Brightside Coffee Roasters is a four-person operation in Portland that ships single-origin beans to about 6,000 weekly subscribers and 22,000 occasional buyers. Email is their second-biggest channel after Instagram — when the inbox works, the wholesale orders, the new-roast announcements, and the seasonal subscriptions all work with it.
In late 2024, the inbox stopped working.
What broke
Three things hit at the same time.
The Gmail and Yahoo February 2024 rules tightened authentication requirements. Brightside's old setup — SPF, but DMARC at p=none and DKIM on the platform's shared key — quietly failed alignment on a meaningful share of sends. Their opens, which had been hovering around 28%, slid to 18% over six months, then to 14% by November.
At the same time, their platform's pricing tier had crept up with their list. They were paying about $580/month for 28,000 contacts on a legacy ESP they'd been on since 2019. Most of that list — they hadn't checked in three years — was dead.
And their biggest send of the year — the November holiday subscription gift drop — went out at 11pm Eastern instead of 11am because the platform queued them behind their other customers' Black Friday blasts.
"We were paying a lot of money to send mail to people who weren't getting it. The math stopped making sense."
— Brightside founder
What they changed
Three deliberate moves over six weeks. Not a redesign, not a re-brand, not a "let's rethink our content strategy." Just the boring infrastructure work most senders skip.
1. They cleaned out 22% of the list on purpose
Anyone who hadn't opened anything in 12 months got one re-engagement email. The 6,200 who didn't open the re-engagement got moved to a suppressed list. They didn't try to "save" them. The bottom of an email list is rarely revenue — it's the ballast that drags down everyone else's deliverability.
The list went from 28,000 to 21,800. The platform bill alone dropped a third overnight.
2. They fixed authentication for real
DMARC moved from p=none to p=quarantine with a real RUA mailbox they actually monitored. SPF was tightened to -all. DKIM was upgraded to per-customer keys (their new platform gave them that out of the box; the old one didn't). One-click unsubscribe via the RFC 8058 header was switched on.
None of this was visible to customers. All of it mattered to the ISPs.
3. They moved off the legacy platform
The platform switch was the last move, not the first. They needed the list cleanup and authentication done before the move so the new IP wouldn't inherit a bad reputation. Once those were stable, the migration took 90 minutes — list imports, suppression imports, the holiday-drop template, two automations.
What happened
The first send after the switch was a Tuesday morning newsletter — 21,800 sends, no special announcement.
- Open rate went from 14% → 32% on send #1, then settled around 36% by week three.
- Click rate went from 1.1% to 3.8%.
- Mark-as-spam rate dropped from 0.42% to 0.08%.
- Weekly revenue from email, which had been declining month over month, was up 22% by week six and 31% by week twelve.

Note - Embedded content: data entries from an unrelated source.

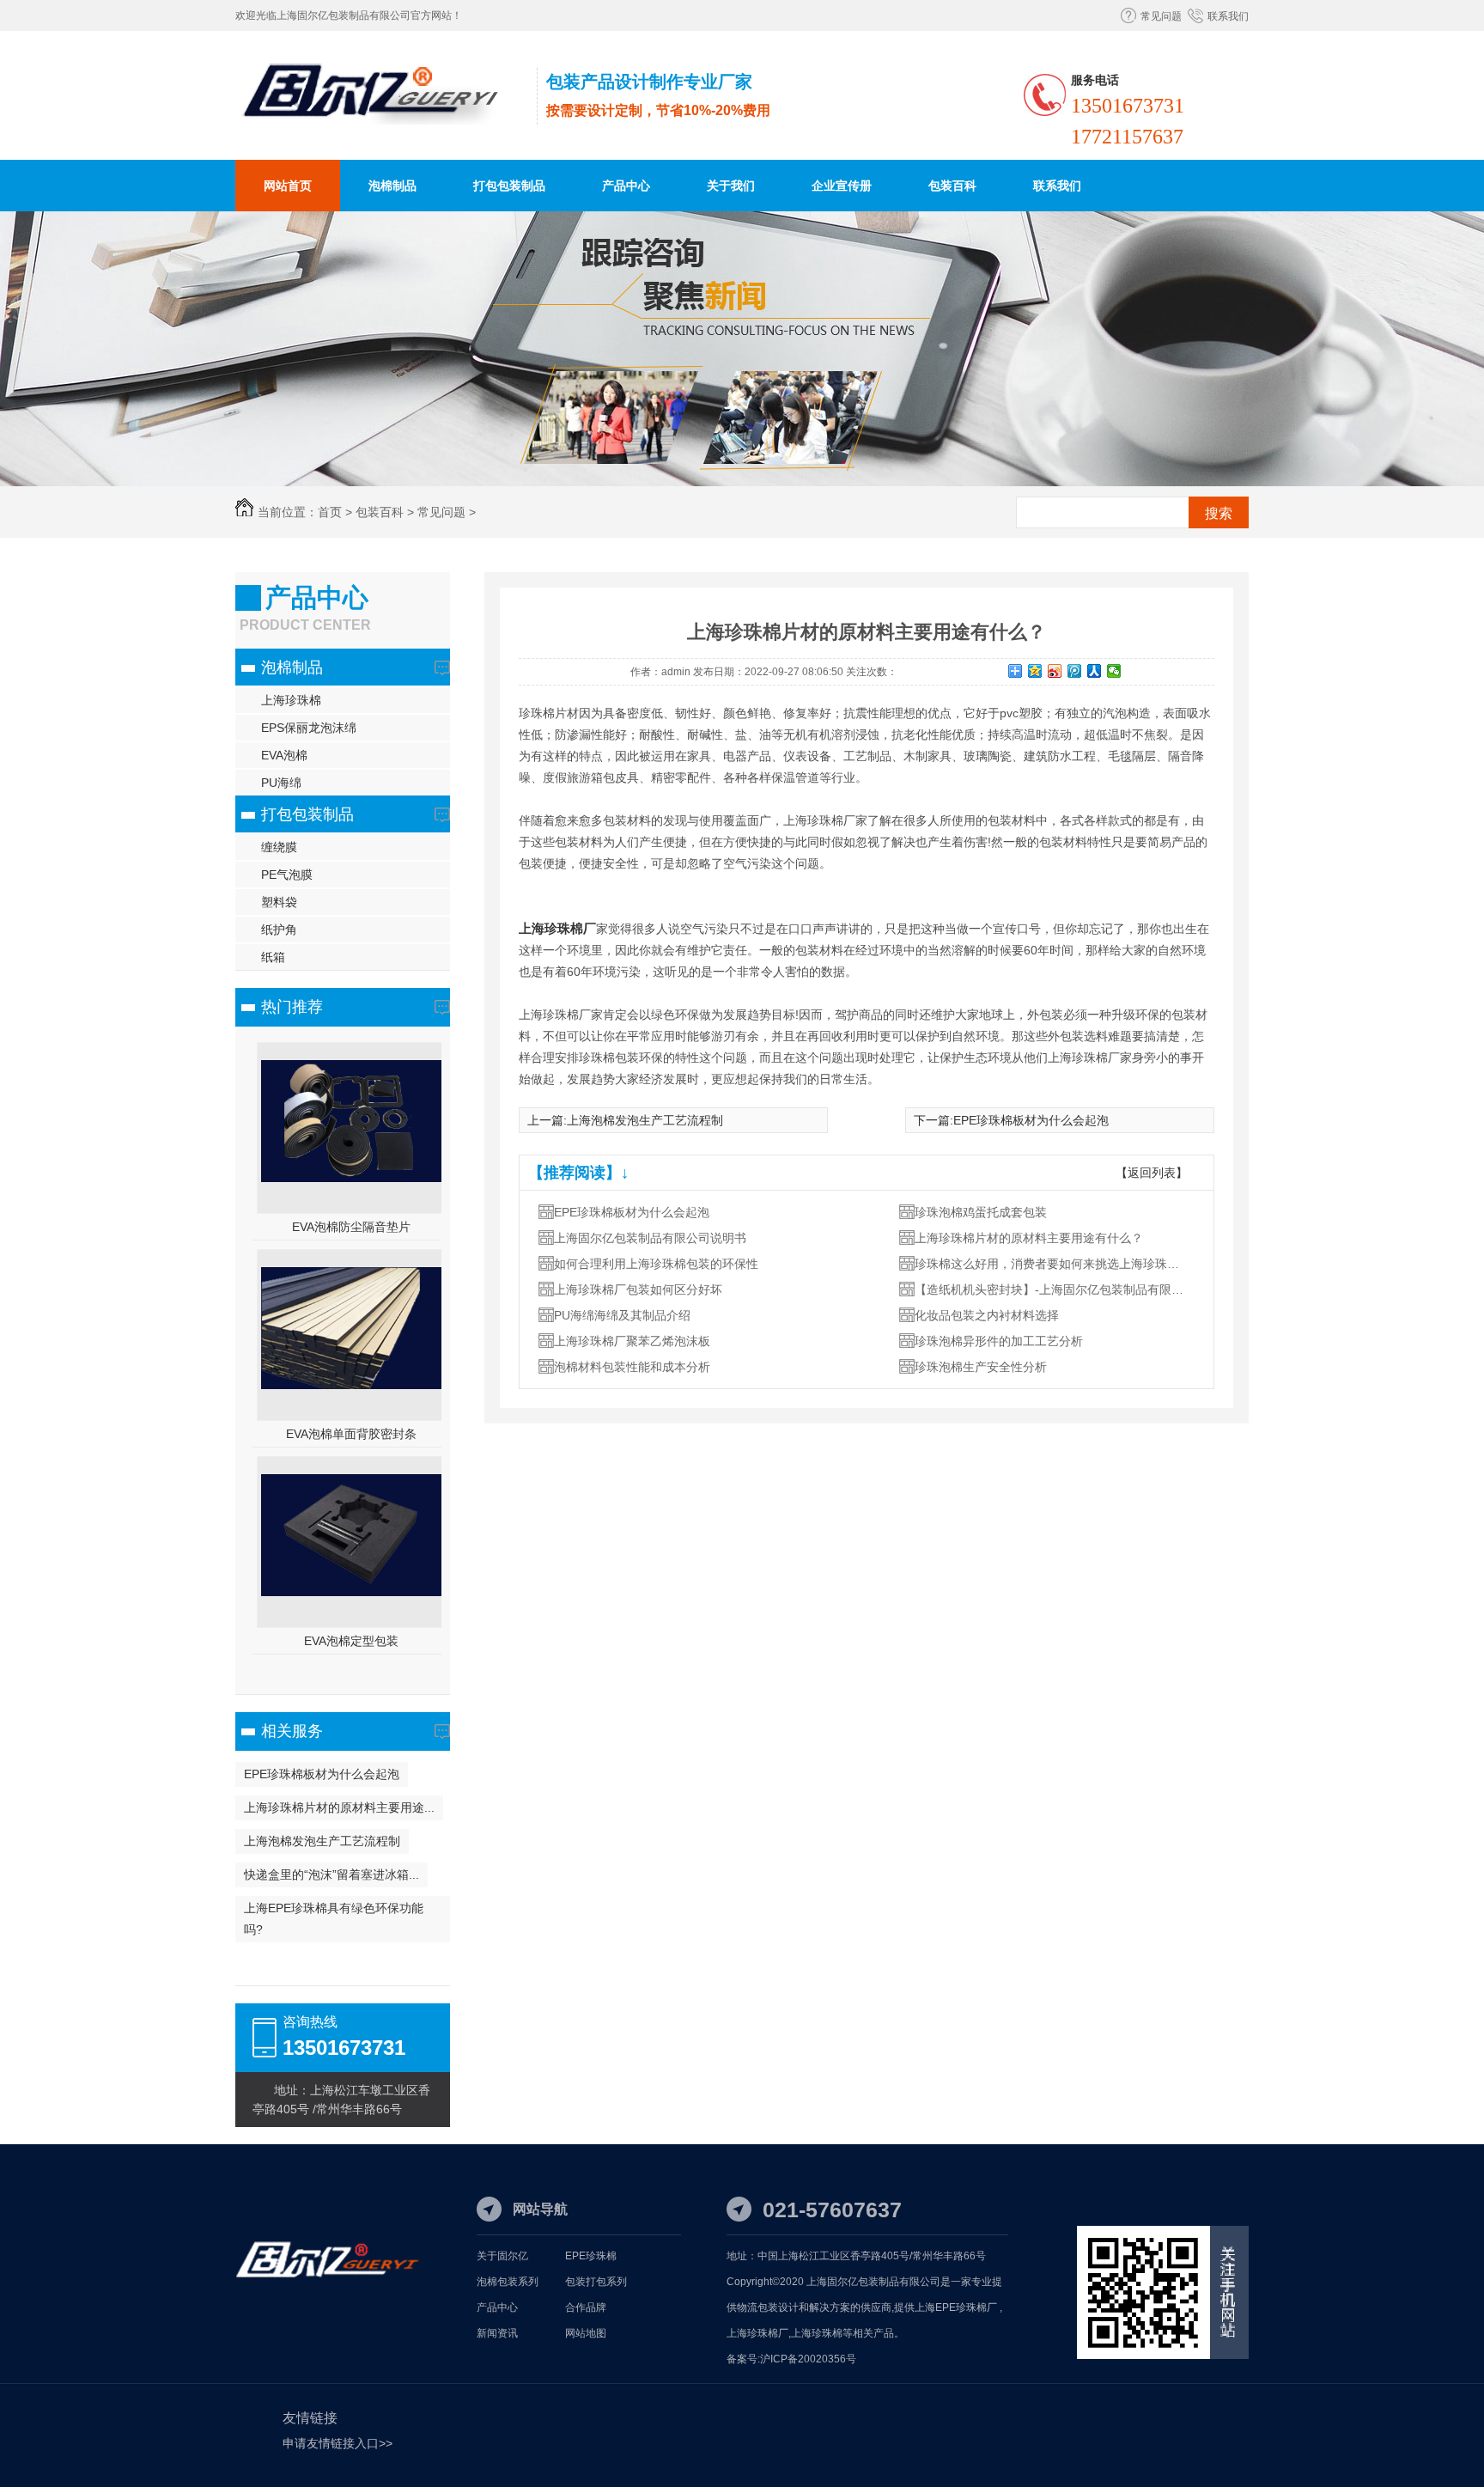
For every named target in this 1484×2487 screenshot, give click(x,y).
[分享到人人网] (1094, 671)
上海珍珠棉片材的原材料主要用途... (339, 1807)
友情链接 (310, 2418)
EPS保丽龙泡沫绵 (308, 728)
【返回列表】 (1152, 1172)
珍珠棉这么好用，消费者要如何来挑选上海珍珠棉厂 (1052, 1264)
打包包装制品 (509, 185)
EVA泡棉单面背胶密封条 (351, 1434)
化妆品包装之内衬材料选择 (987, 1315)
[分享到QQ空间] (1035, 671)
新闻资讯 (497, 2333)
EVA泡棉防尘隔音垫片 (351, 1227)
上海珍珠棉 (291, 700)
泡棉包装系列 (507, 2282)
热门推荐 (292, 1006)
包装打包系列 (596, 2282)
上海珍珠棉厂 (557, 928)
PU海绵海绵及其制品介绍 (622, 1315)
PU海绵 (281, 782)
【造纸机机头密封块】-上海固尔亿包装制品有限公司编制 (1052, 1289)
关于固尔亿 (502, 2256)
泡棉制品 (392, 185)
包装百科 (952, 185)
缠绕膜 (279, 847)
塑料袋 (279, 902)
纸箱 (273, 957)
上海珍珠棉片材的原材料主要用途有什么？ (1029, 1238)
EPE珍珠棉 (591, 2256)
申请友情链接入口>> (337, 2443)
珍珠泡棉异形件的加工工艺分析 (999, 1341)
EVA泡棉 (284, 755)
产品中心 (626, 185)
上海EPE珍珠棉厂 (956, 2307)
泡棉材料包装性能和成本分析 (632, 1367)
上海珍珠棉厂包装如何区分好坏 (638, 1289)
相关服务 (292, 1731)
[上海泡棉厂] (381, 116)
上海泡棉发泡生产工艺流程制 (322, 1841)
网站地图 (585, 2333)
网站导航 (540, 2209)
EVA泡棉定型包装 (351, 1641)
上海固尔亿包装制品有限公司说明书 (650, 1238)
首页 (330, 512)
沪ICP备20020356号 (808, 2359)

- Platform bill dropped from $580/mo to $89/mo. (84% saving.)
None of those numbers are because the emails got better. The emails are the same emails. What changed is who got them, whether the ISPs let them through, and how much the operator was paying for the privilege.
The holiday test
The real test was the 2025 holiday-subscription drop, which went out a week before Thanksgiving. Same campaign as the year before. Same subject line.
- 2024 send: 28,000 recipients, 12% open, 0.6% conversion, $4,200 in orders.

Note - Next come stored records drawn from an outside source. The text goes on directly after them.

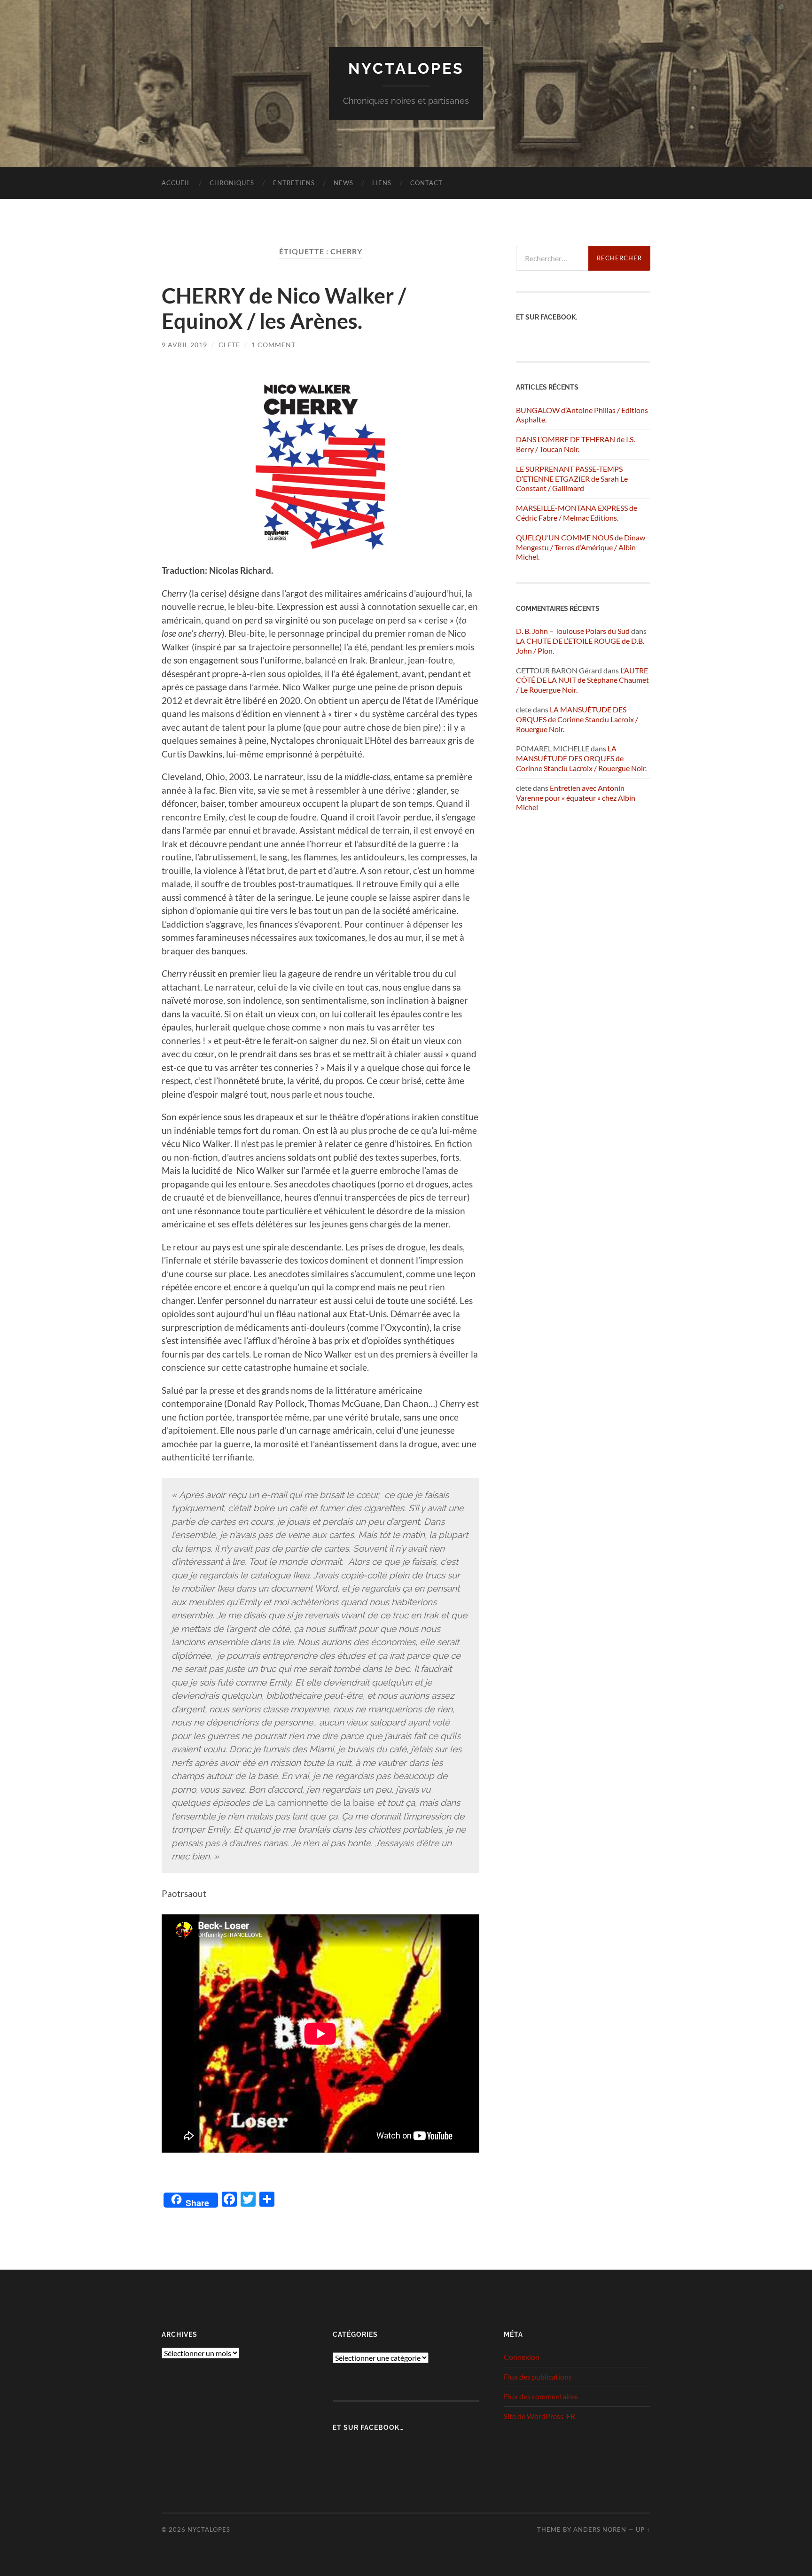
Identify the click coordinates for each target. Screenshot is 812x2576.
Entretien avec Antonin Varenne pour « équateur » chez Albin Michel (575, 797)
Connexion (521, 2356)
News (343, 183)
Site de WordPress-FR (539, 2416)
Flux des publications (538, 2376)
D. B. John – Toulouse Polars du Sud (573, 630)
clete (229, 345)
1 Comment (273, 345)
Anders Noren (599, 2529)
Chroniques (232, 183)
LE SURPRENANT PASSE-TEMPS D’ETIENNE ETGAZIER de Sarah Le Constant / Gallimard (572, 478)
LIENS (381, 183)
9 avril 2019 (184, 345)
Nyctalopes (406, 68)
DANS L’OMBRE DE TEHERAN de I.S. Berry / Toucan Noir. (575, 444)
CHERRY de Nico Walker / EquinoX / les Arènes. (284, 308)
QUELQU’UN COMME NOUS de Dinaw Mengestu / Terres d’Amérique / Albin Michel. (580, 547)
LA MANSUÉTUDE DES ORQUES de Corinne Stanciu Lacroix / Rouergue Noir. (577, 719)
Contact (426, 183)
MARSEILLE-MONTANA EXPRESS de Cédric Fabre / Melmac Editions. (576, 512)
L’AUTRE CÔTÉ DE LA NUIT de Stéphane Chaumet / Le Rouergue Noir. (582, 680)
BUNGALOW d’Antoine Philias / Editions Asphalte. (582, 415)
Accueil (176, 183)
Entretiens (294, 183)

- 2025 send: 21,800 recipients, 41% open, 2.4% conversion, $14,800 in orders.
A 22% smaller list, 3.5× the revenue. That's what list hygiene plus working authentication looks like.

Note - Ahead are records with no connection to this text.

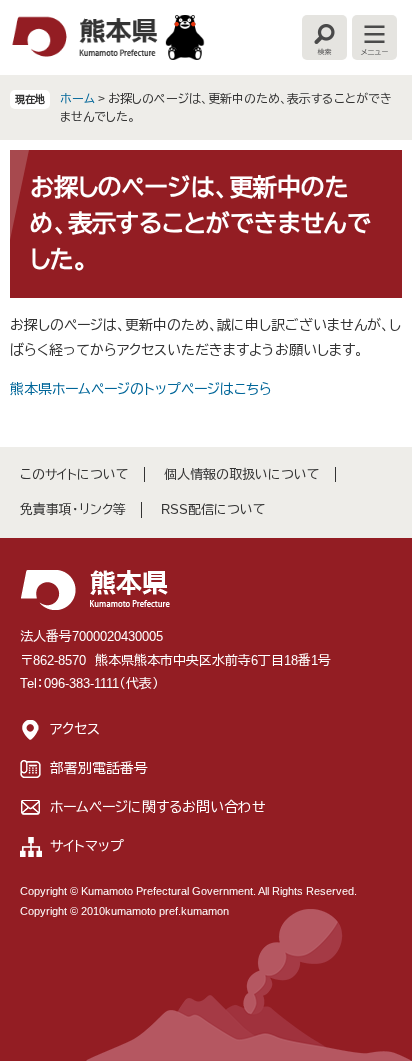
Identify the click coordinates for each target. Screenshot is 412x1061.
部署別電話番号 (99, 768)
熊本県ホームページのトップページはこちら (141, 389)
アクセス (75, 729)
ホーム (77, 99)
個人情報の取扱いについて (242, 474)
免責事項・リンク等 (73, 509)
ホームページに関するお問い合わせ (158, 807)
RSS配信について (213, 509)
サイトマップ (87, 846)
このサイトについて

What the operator took away
- List size is a vanity metric. Brightside spent four years growing their list and six weeks cutting it in half. The cut version makes more money.
- Authentication isn't optional in 2026. If your DMARC is at
p=noneand you're not monitoring the reports, you're flying with the windows iced over. You can't see what's happening. - The platform you're paying for might not be helping. Brightside's legacy ESP had been charging them more every year while quietly delivering worse outcomes. Nobody on either side noticed because the dashboards didn't surface the things that mattered.
- Boring work, big results. No new copy, no new design, no new strategy. Just the infrastructure cleanup most senders never get around to.
Their next move? Sunsetting any subscriber who doesn't open within 90 days, not 12 months. The list will keep getting smaller. The revenue will keep going up.